Blue Sky Vineyard is a family-owned vineyard and winery in Illinois, owned and operated by Barrett Rochman, Marilyn Rochman, and Jim Ewers.

Blue Sky Vineyard is located in the heart of the Shawnee National Forest and anchors the eastern end of the Shawnee Hills Wine Trail. The winery is located within the Shawnee Hills American Viticultural Area (AVA), a federally designated wine region established in 2006, recognized for its unique viticulture terroir.

Blue Sky Vineyard produces a number of vintages from Illinois grown grapes. Karen Hand, Blue Sky Vineyard's winemaker, was the Illinois Grape Growers and Vintners Association's Winemaker of the Year in 2006.

The vineyard currently produces 17 different kinds of Illinois wine and 5 American wines ranging from dry to sweet.
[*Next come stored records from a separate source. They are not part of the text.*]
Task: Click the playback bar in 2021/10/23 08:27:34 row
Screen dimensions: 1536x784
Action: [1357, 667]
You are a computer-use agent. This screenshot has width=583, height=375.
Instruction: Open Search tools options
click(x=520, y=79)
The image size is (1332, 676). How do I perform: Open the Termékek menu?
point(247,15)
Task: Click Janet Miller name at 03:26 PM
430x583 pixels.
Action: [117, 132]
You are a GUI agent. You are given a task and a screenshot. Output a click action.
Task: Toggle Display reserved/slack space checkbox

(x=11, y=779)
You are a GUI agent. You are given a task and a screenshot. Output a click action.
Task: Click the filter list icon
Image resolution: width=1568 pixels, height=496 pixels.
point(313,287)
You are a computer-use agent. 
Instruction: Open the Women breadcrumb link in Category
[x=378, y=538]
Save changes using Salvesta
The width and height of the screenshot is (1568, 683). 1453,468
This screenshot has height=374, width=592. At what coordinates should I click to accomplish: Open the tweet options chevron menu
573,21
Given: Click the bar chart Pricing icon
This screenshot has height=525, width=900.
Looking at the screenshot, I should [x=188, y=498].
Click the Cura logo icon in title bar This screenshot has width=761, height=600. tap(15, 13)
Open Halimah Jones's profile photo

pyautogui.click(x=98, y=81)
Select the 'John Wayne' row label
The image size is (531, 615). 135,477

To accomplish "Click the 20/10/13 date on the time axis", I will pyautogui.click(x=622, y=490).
The Tuscan inspired architecture and interiors of Blue Sky Vineyard's main structure and banquet addition were designed by Nancy Karen Brian, professor at California State University Fresno, in consultation with Blue Sky Vineyard's owners. In addition to wine, the vineyard offers onsite overnight suites, an array of food options, and regular live music, and scenic views of the Shawnee National Forest.

The estate encompasses 13 acres under vine, cultivating a grape varieties such as Chambourcin, Norton, Vignoles, Seyval, Traminette, Niagara, Cabernet Franc, and Chardonnay.

While founded in 2000, the winery opened to the public on July 4, 2005.